# no different than you, but can you help with an advice?



## mimika (Feb 23, 2012)

The long story -short. I married a man that I was not sure I want,was pregnant with him and it seem to be the right thing to do. Then came the second and the 3-rd child, and our relationship didn;t got better.I talk about divorce for 7 years now, I am not happy, I became a negative and boring person, I do not like myself anymore. 
We moved in another country with the idea to start over. It doesn''t work. People do not change. I do not love him,I do not consider him a friend anymore. He stays on my money and does not search any work. I am disapointed that we can not work it out.
He wants the custody of our 3 boys,maybe he thinks it is easy and the state will offer him some help.
I want to share the custody,in time the kids will make their own decisions,and for a short period I will have time to start working on my professional life,and see new people. It is suffocating, for years.
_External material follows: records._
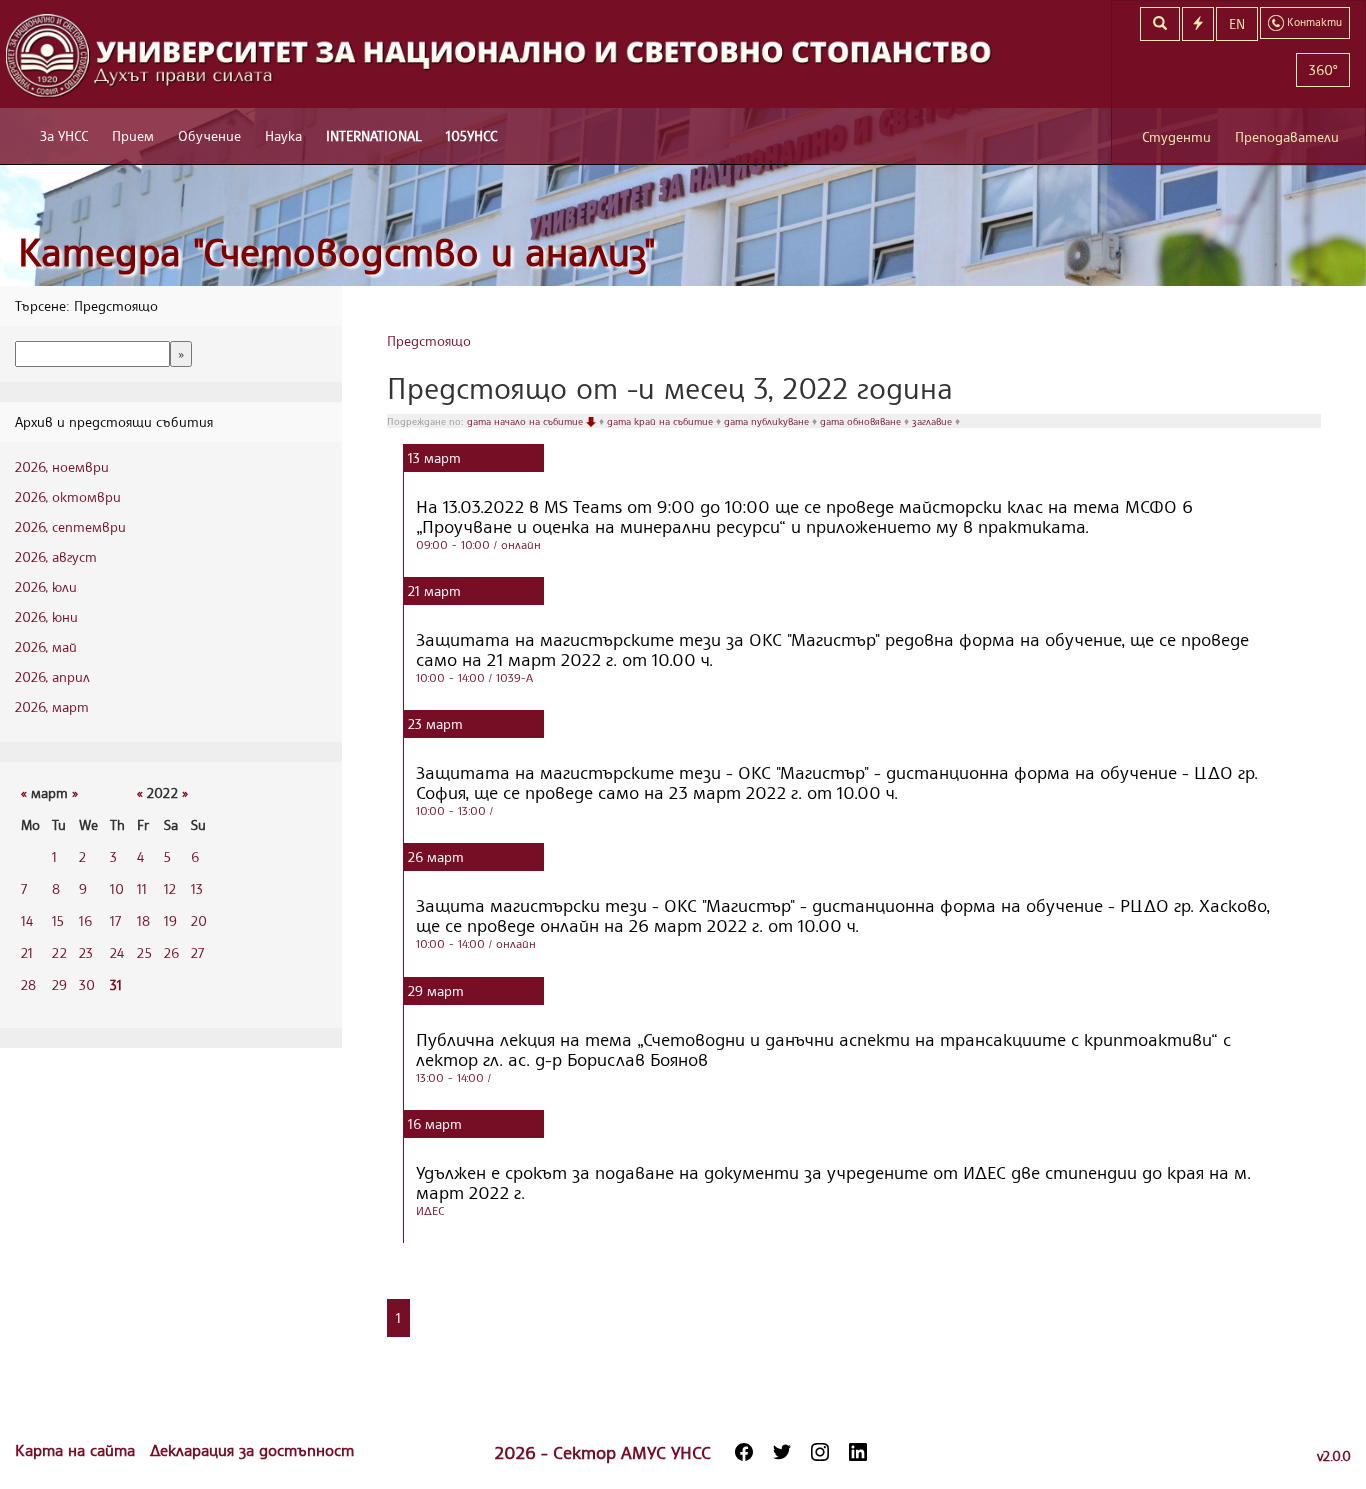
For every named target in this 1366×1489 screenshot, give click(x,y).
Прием (133, 135)
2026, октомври (68, 496)
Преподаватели (1287, 136)
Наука (283, 135)
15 (58, 920)
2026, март (52, 706)
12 (170, 888)
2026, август (56, 556)
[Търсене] (1160, 24)
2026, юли (46, 586)
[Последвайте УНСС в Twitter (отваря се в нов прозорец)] (782, 1452)
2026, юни (46, 616)
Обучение (209, 135)
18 (143, 920)
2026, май (46, 646)
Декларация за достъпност (252, 1450)
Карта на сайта (77, 1450)
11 (142, 888)
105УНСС (471, 135)
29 (59, 984)
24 (117, 952)
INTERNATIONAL (374, 135)
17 (115, 920)
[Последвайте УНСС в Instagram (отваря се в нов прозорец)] (820, 1452)
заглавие (933, 421)
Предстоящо (429, 340)
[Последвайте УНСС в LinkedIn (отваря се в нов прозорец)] (858, 1452)
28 (28, 984)
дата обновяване (862, 421)
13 (197, 888)
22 (59, 952)
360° (1323, 69)
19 (170, 920)
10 (117, 888)
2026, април (52, 676)
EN (1237, 23)
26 (171, 952)
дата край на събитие (661, 421)
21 (27, 952)
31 (116, 984)
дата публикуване (768, 421)
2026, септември (70, 526)
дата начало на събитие (526, 421)
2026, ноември (62, 466)
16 (85, 920)
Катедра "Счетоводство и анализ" (337, 251)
Please give me an advice, should I sustain him for one more year, or at least until he finds a job? how can I make the separation run easy for the kids,they are 5,4,2y?


----------



## oneandonly2 (Feb 8, 2012)

i'm considering leaving a bad marriage . i also have little kids to think of. .. from the advice i've gathered, of those who have done it, it is easier for everybody if you do it when the kids are too young to 'get it' .

-with that said ... i still haven't left...and have just begun an affair... so i'm not practicing what i preach ... yet .


----------